Click the links below to read the winning poems for the contest ending May, 2005.

You'll also see photos of the top three winners, and read their biographical sketches.

Poetry Gardens of Fame Index

First Place
Second Place
Third Place
Honorable Mentions





FIRST PLACE WINNER


Megan Thompson

Megan Thompson is an educator in Fort Wayne, Indiana. Previously, her work has been published in The American Bahá’í and The Apostrophe, a peer edited journal out of Saint Francis University. Megan is an active member of the Bahá’í faith and views poetry as one of many ways to express her spirituality and worship the Creator.


Foreclosure

It echoed like a haunted cave
after all the second hand hand-me-downs were out,
waiting in the truck,
squatting in the dark.
Silent, indifferent orphans.

We left the closets full,
the carpet dirty.

It was a desperate escape.

The things we abandoned weighed against the future
in the cost ratio analysis of the deeply disappointed.
Jobless but not yet hopeless.

And, triumphantly, in love.

"Other couples would have broken up…"
We said.
Dashed against the rocks with the shore in plain sight,
as the shipwrecked often are.

"Well, that’s it…"

We sighed.
Or the house sighed.

In a gesture of no hard feelings, I grabbed my last bottle of schnapps
and poured it in the sink.

Beautiful aerosol halo--
peach and pleasant memories.

Glimmering for a moment
then falling from grace to the countertop,
where each sweet molecule evaporated,
a faint, sugary crust for someone else to wipe clean.

Still, I felt a little smaller walking away.
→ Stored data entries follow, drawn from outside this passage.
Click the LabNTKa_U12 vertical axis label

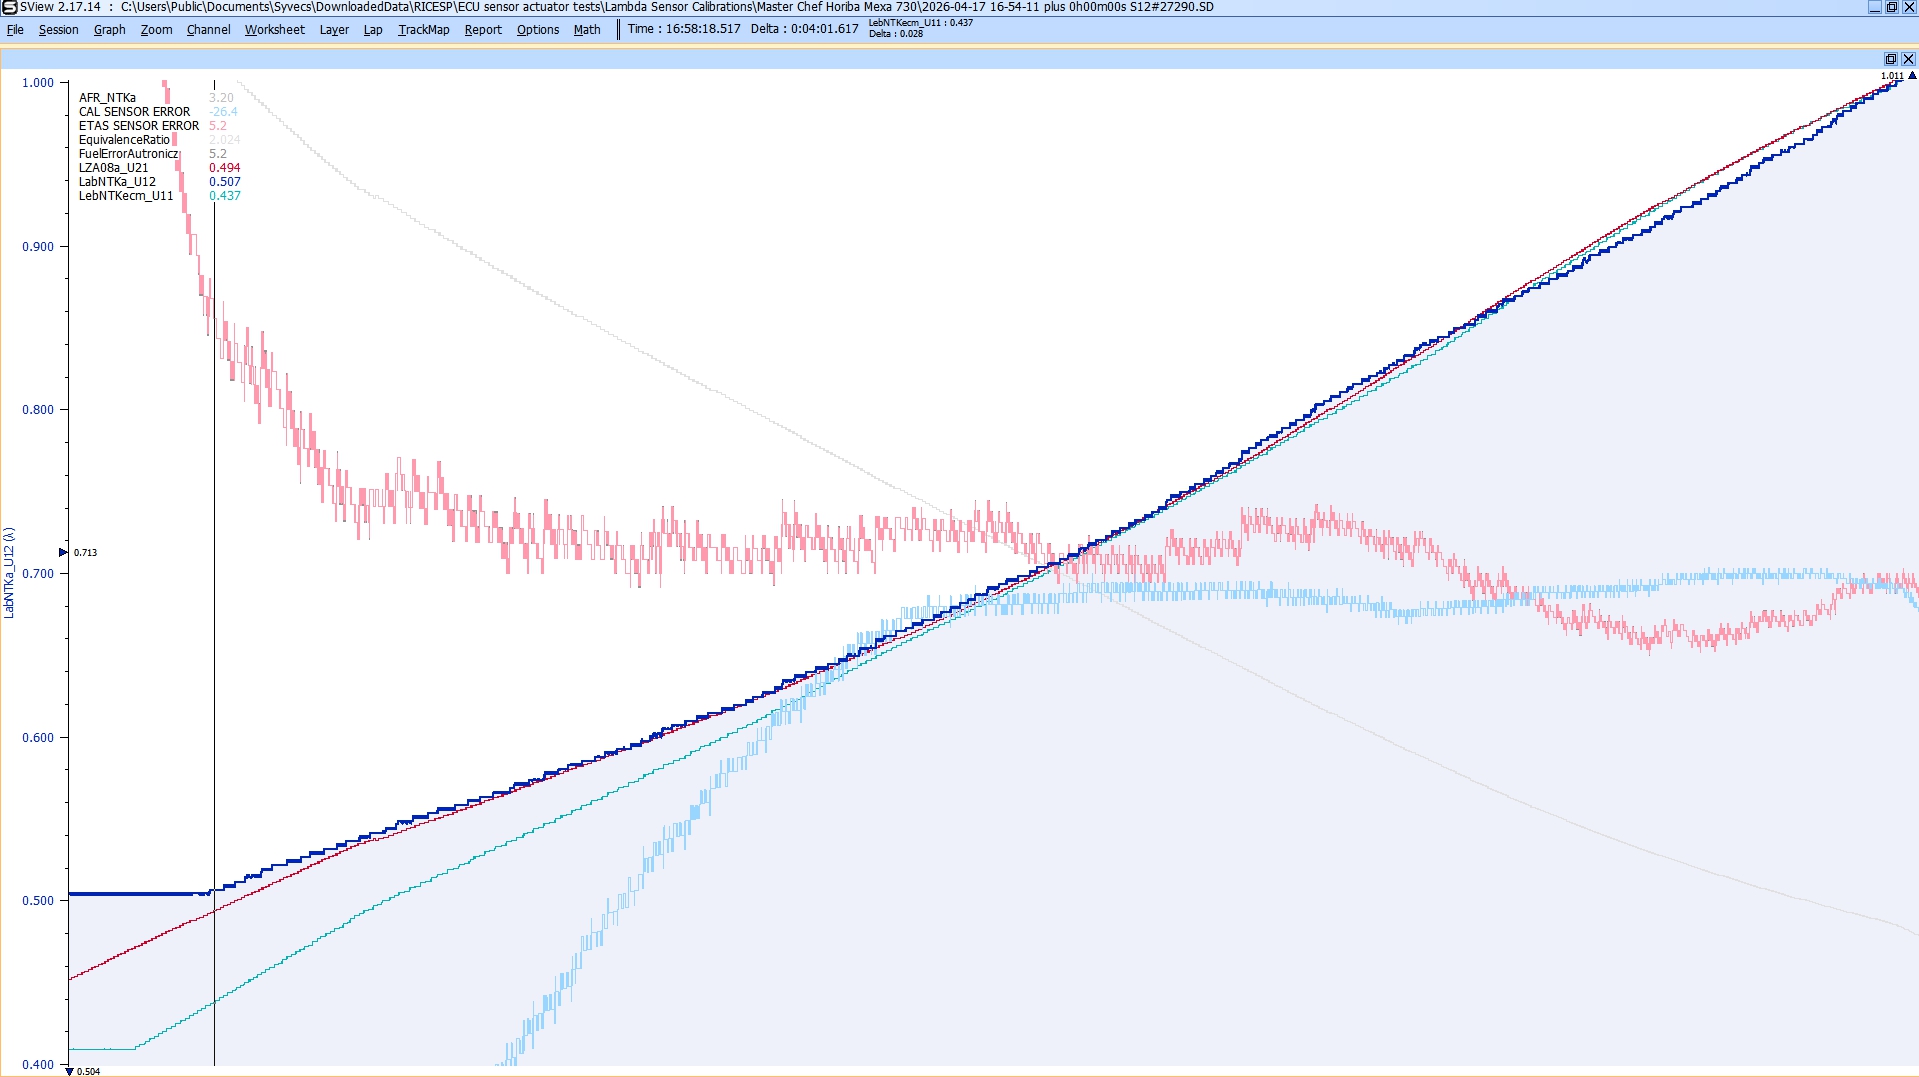[9, 573]
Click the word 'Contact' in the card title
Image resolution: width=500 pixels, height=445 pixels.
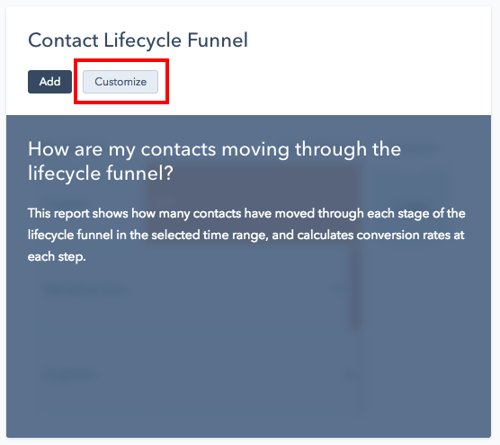(63, 40)
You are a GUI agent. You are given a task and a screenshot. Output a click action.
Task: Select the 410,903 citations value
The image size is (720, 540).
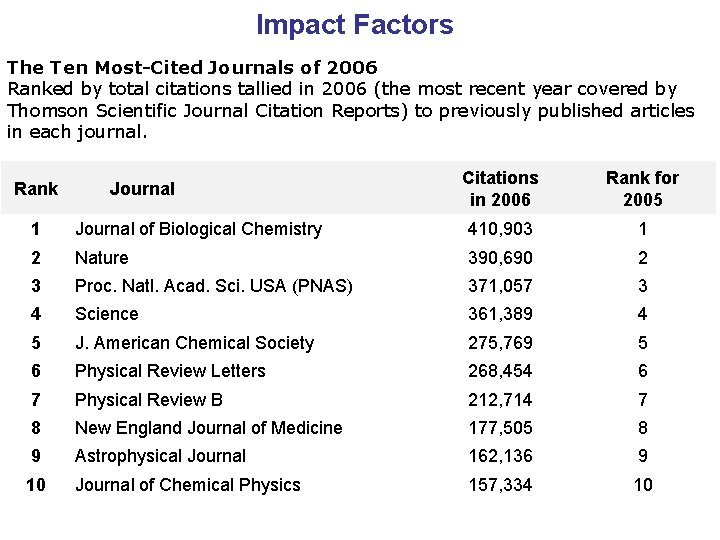(500, 229)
As first place winner in the Poetic Idol Competition, Megan won a prize package that includes a $150.00 cash prize; an e-Chapook of her poetry (up to 20 poems), attractively created and published for her personal or commercial use; public status as Artella's Poetic Idol in Residence; a feature interview in an issue of e-Artella; guaranteed publication in an e-Artella issue; free enrollment in her choice of Artella e-courses, the Artella eBook, "Behind the Veil", her choice of any e-Artella issue, and one month FREE Artella membership. Click here for contest details.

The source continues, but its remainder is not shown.